Can you write out every line of the records below as a numbered list, leaving out the blank lines?

>>

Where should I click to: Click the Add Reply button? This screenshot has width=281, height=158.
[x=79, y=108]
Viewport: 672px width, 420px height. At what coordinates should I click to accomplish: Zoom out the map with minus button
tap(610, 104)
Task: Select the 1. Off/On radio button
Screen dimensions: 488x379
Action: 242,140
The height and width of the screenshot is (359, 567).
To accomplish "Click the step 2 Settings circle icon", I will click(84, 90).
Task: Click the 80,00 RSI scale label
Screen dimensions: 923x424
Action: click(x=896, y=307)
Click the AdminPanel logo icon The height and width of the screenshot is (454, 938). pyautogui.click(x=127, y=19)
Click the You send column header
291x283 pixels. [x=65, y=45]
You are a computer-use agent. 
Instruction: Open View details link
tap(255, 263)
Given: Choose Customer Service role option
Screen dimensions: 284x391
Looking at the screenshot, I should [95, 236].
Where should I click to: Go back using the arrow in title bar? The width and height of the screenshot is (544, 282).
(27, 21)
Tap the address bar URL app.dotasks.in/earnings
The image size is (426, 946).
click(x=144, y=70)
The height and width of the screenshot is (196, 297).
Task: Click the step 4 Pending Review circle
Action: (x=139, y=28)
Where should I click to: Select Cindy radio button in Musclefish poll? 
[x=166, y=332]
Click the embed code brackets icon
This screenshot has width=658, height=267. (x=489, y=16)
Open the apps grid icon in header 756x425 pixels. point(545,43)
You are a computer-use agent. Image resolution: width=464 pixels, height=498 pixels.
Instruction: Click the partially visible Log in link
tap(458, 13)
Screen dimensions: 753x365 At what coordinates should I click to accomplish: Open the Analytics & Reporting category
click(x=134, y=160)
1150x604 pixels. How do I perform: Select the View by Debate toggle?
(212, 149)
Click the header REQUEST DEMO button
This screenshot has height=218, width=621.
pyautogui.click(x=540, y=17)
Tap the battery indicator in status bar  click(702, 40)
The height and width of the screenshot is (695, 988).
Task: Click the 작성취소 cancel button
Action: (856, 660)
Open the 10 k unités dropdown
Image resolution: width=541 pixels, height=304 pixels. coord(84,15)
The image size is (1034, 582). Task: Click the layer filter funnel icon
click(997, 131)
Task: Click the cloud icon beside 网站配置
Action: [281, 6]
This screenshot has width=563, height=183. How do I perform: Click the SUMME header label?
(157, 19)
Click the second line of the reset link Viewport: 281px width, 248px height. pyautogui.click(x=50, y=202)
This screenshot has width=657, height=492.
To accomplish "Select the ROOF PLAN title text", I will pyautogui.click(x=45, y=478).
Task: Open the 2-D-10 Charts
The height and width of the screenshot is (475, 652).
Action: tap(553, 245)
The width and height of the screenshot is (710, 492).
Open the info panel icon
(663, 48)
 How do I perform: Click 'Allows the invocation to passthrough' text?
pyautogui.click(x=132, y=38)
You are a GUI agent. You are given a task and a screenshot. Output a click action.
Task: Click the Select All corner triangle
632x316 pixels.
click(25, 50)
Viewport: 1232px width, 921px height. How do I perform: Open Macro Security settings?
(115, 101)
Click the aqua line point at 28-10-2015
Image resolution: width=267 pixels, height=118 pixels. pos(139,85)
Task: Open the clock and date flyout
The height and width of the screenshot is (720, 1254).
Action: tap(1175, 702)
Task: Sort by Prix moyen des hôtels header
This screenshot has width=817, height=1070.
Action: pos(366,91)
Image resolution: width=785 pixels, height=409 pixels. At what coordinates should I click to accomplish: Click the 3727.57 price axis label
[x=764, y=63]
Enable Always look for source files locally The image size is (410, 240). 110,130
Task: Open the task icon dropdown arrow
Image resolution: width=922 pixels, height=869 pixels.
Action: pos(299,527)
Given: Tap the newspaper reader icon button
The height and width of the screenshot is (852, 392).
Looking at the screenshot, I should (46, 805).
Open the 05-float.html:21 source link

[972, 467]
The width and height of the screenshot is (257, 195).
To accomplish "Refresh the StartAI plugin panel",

<<

■ **Complete answer**
1. Where should I click to: Click the Add Reply button? This screenshot has width=281, height=158.
2. [x=79, y=108]
3. Viewport: 672px width, 420px height. At what coordinates should I click to accomplish: Zoom out the map with minus button
4. tap(610, 104)
5. Task: Select the 1. Off/On radio button
6. Screen dimensions: 488x379
7. Action: 242,140
8. The height and width of the screenshot is (359, 567).
9. To accomplish "Click the step 2 Settings circle icon", I will click(84, 90).
10. Task: Click the 80,00 RSI scale label
11. Screen dimensions: 923x424
12. Action: click(x=896, y=307)
13. Click the AdminPanel logo icon The height and width of the screenshot is (454, 938). pyautogui.click(x=127, y=19)
14. Click the You send column header
15. 291x283 pixels. [x=65, y=45]
16. You are a computer-use agent. 
17. Instruction: Open View details link
18. tap(255, 263)
19. Given: Choose Customer Service role option
20. Screen dimensions: 284x391
21. Looking at the screenshot, I should [95, 236].
22. Where should I click to: Go back using the arrow in title bar? The width and height of the screenshot is (544, 282).
23. (27, 21)
24. Tap the address bar URL app.dotasks.in/earnings
25. The image size is (426, 946).
26. click(x=144, y=70)
27. The height and width of the screenshot is (196, 297).
28. Task: Click the step 4 Pending Review circle
29. Action: (x=139, y=28)
30. Where should I click to: Select Cindy radio button in Musclefish poll? 
31. [x=166, y=332]
32. Click the embed code brackets icon
33. This screenshot has width=658, height=267. (x=489, y=16)
34. Open the apps grid icon in header 756x425 pixels. point(545,43)
35. You are a computer-use agent. Image resolution: width=464 pixels, height=498 pixels.
36. Instruction: Click the partially visible Log in link
37. tap(458, 13)
38. Screen dimensions: 753x365 At what coordinates should I click to accomplish: Open the Analytics & Reporting category
39. click(x=134, y=160)
40. 1150x604 pixels. How do I perform: Select the View by Debate toggle?
41. (212, 149)
42. Click the header REQUEST DEMO button
43. This screenshot has height=218, width=621.
44. pyautogui.click(x=540, y=17)
45. Tap the battery indicator in status bar  click(702, 40)
46. The height and width of the screenshot is (695, 988).
47. Task: Click the 작성취소 cancel button
48. Action: (856, 660)
49. Open the 10 k unités dropdown
50. Image resolution: width=541 pixels, height=304 pixels. coord(84,15)
51. The image size is (1034, 582). Task: Click the layer filter funnel icon
52. click(997, 131)
53. Task: Click the cloud icon beside 网站配置
54. Action: [281, 6]
55. This screenshot has width=563, height=183. How do I perform: Click the SUMME header label?
56. (157, 19)
57. Click the second line of the reset link Viewport: 281px width, 248px height. pyautogui.click(x=50, y=202)
58. This screenshot has width=657, height=492.
59. To accomplish "Select the ROOF PLAN title text", I will pyautogui.click(x=45, y=478).
60. Task: Open the 2-D-10 Charts
61. The height and width of the screenshot is (475, 652).
62. Action: tap(553, 245)
63. The width and height of the screenshot is (710, 492).
64. Open the info panel icon
65. (663, 48)
66.  How do I perform: Click 'Allows the invocation to passthrough' text?
67. pyautogui.click(x=132, y=38)
68. You are a GUI agent. You are given a task and a screenshot. Output a click action.
69. Task: Click the Select All corner triangle
70. 632x316 pixels.
71. click(25, 50)
72. Viewport: 1232px width, 921px height. How do I perform: Open Macro Security settings?
73. (115, 101)
74. Click the aqua line point at 28-10-2015
75. Image resolution: width=267 pixels, height=118 pixels. pos(139,85)
76. Task: Open the clock and date flyout
77. The height and width of the screenshot is (720, 1254).
78. Action: tap(1175, 702)
79. Task: Sort by Prix moyen des hôtels header
80. This screenshot has width=817, height=1070.
81. Action: pos(366,91)
82. Image resolution: width=785 pixels, height=409 pixels. At what coordinates should I click to accomplish: Click the 3727.57 price axis label
83. [x=764, y=63]
84. Enable Always look for source files locally The image size is (410, 240). 110,130
85. Task: Open the task icon dropdown arrow
86. Image resolution: width=922 pixels, height=869 pixels.
87. Action: pos(299,527)
88. Given: Tap the newspaper reader icon button
89. The height and width of the screenshot is (852, 392).
90. Looking at the screenshot, I should (46, 805).
91. Open the 05-float.html:21 source link
92. [972, 467]
93. The width and height of the screenshot is (257, 195).
94. To accomplish "Refresh the StartAI plugin panel",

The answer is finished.